I am a baseball fan, and in spite of living in Texas Rangers country, I root for the New York Yankees. But to be honest, my Yankees were the teams from 1958-1964. The names of Howard, Berra, Ford, Mantle, Maris, Stengal, and Kubek remind me of my "wonder bread" years of living in New York City during the almost Noble Age of Baseball.
A player that I liked a lot then and admire the most now is Bobby Richardson. He played second base and spent his entire playing career in the Yankee organization. But Bobby was different. He didn't just claim or talk about being a Christian, he lived like one and still does today.
I own and have read his autobiography published in 1965 and I also have an autographed copy of his 2012 memoir entitled Impact Player. Both books discuss the challenges of being in the Major Leagues but staying true to your beliefs and not being caught in the temptations of the Major Leagues' lifestyle.
I had the opportunity to meet Bobby a number of years ago when he came to Abilene, Texas, to participate in the Big Country Celebrity Quail Hunt; Bobby likes to hunt quail. He was kind and gracious and signed a lot of baseballs that I gave to sponsors of the event. He was very willing to do anything he could to help.

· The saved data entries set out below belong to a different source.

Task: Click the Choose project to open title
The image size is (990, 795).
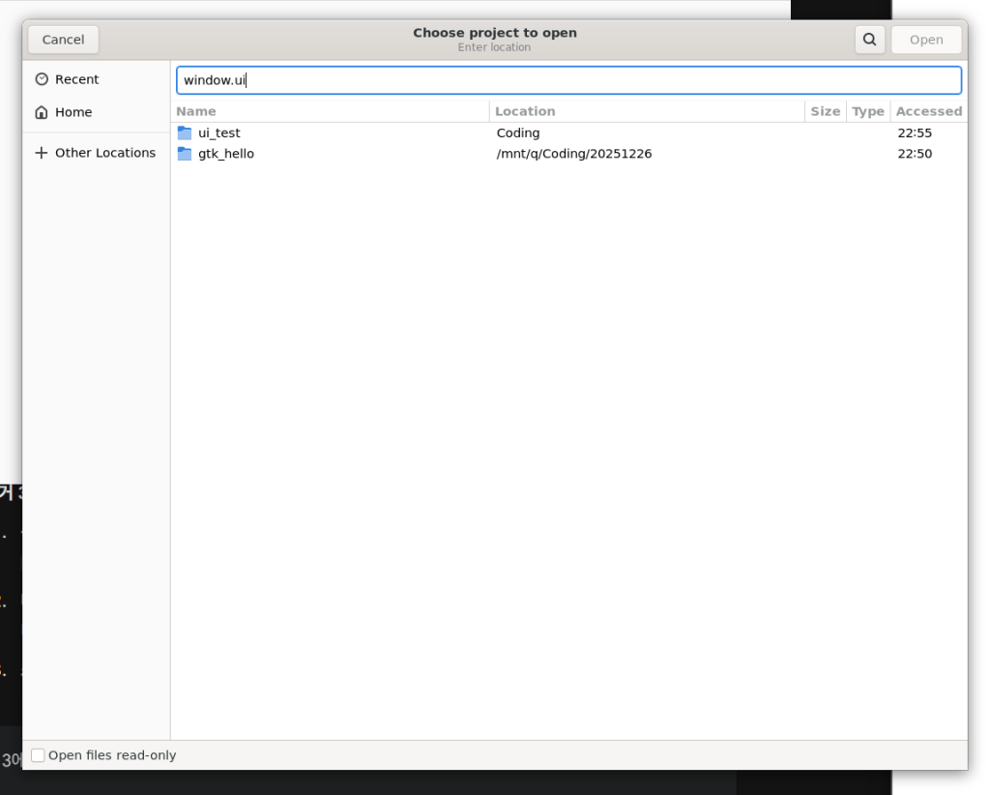Action: 494,33
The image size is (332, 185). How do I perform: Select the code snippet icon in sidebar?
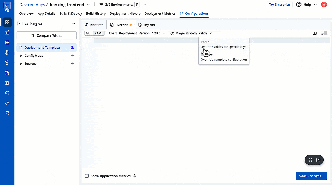click(x=7, y=103)
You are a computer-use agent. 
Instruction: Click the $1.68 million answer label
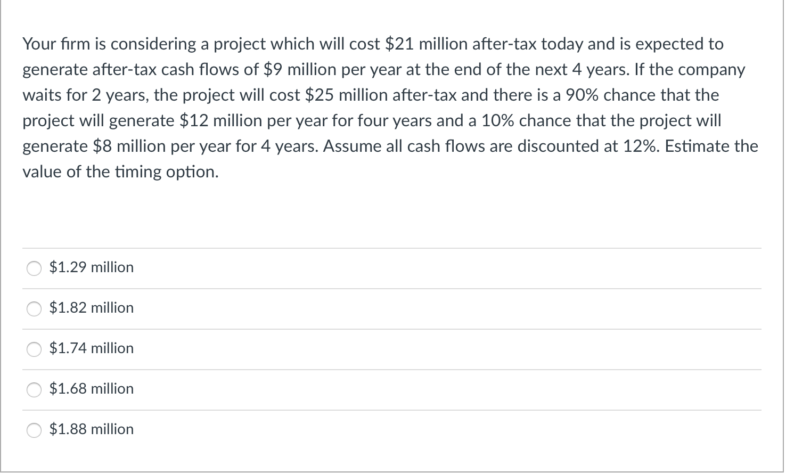click(x=91, y=389)
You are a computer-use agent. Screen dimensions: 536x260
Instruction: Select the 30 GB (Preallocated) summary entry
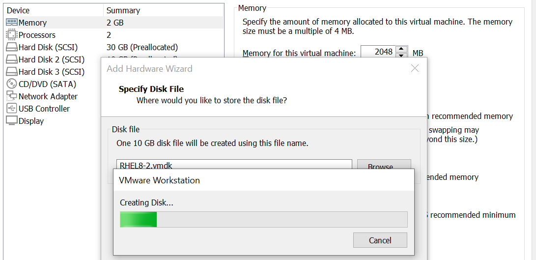point(142,47)
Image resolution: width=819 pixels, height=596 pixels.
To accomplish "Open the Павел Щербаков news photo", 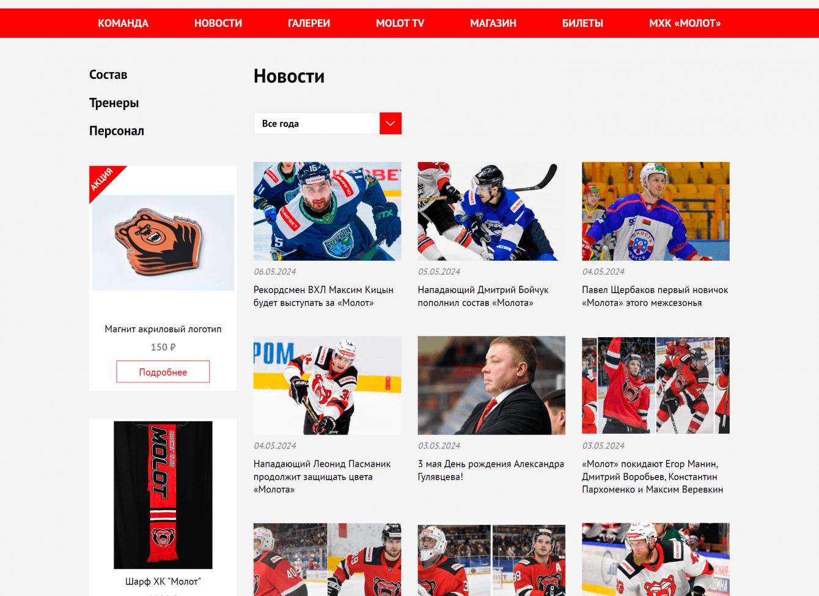I will point(656,211).
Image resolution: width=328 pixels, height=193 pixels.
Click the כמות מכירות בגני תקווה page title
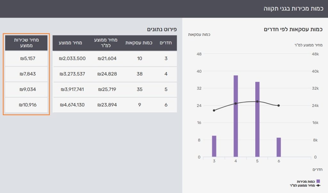293,9
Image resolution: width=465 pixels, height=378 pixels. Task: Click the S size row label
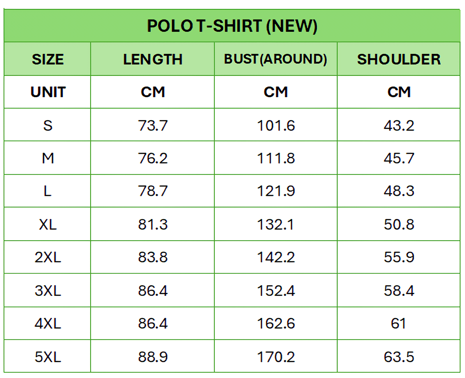point(48,125)
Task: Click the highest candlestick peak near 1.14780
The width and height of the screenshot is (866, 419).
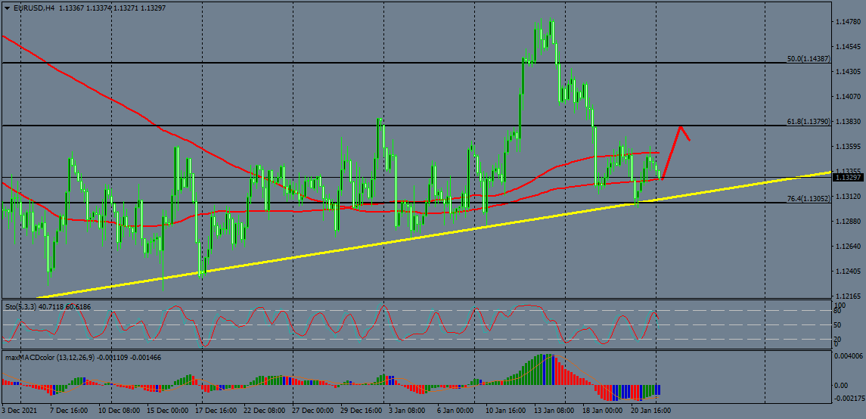Action: click(x=551, y=23)
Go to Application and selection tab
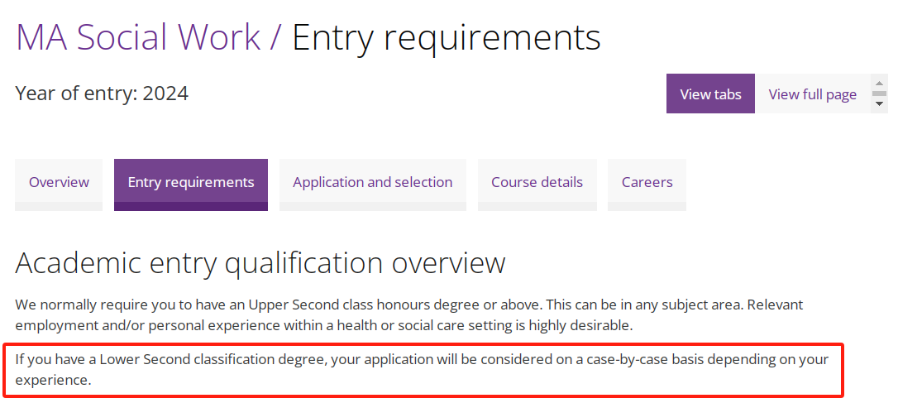The height and width of the screenshot is (403, 898). pos(372,182)
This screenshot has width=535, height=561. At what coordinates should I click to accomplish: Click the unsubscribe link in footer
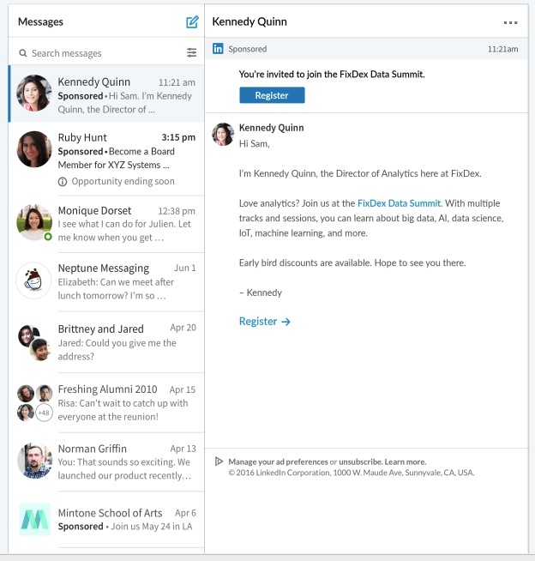pyautogui.click(x=360, y=462)
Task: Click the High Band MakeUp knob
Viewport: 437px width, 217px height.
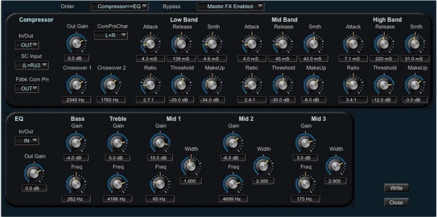Action: pos(415,85)
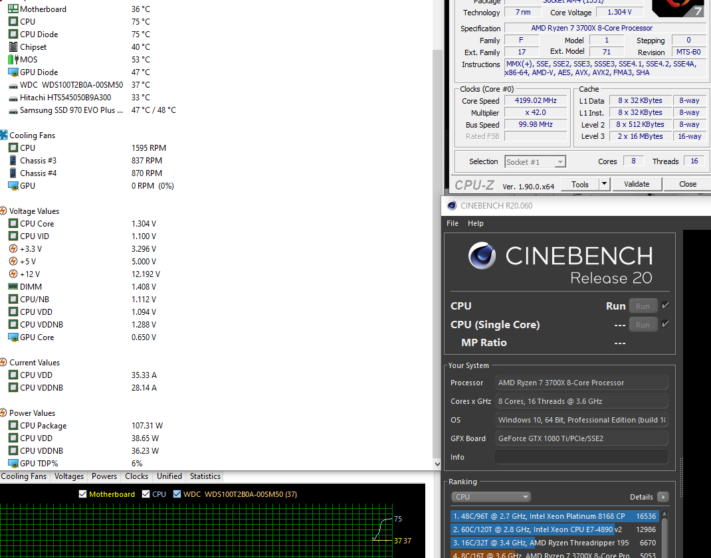Viewport: 711px width, 558px height.
Task: Uncheck the Motherboard graph checkbox
Action: (83, 494)
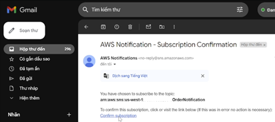Image resolution: width=275 pixels, height=122 pixels.
Task: Archive this email with archive icon
Action: 103,27
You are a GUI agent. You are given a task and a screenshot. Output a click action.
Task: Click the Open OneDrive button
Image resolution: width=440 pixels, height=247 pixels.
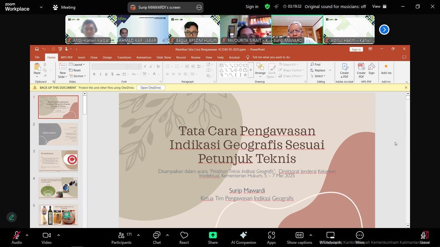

I am struck by the fact that our culture disregards the "role model" for the "role idol" where everything celebrities do is worshipped including their unseemly behavior and outward expressions.
Like Bobby Richardson, there are some celebrities who strive to live the Christ-like life and most never earn the spotlight for it or are ridiculed.
Doing right is always good, but not always honored by the world around you.
At the end of Impact Player, Bobby Richardson writes,
When accounts of my life are written, I hope two things will be said of me. First, that I played baseball in a way that made my team better. Second, and more important, that I lived my life in a way that drew others to my Savior. To God be the glory.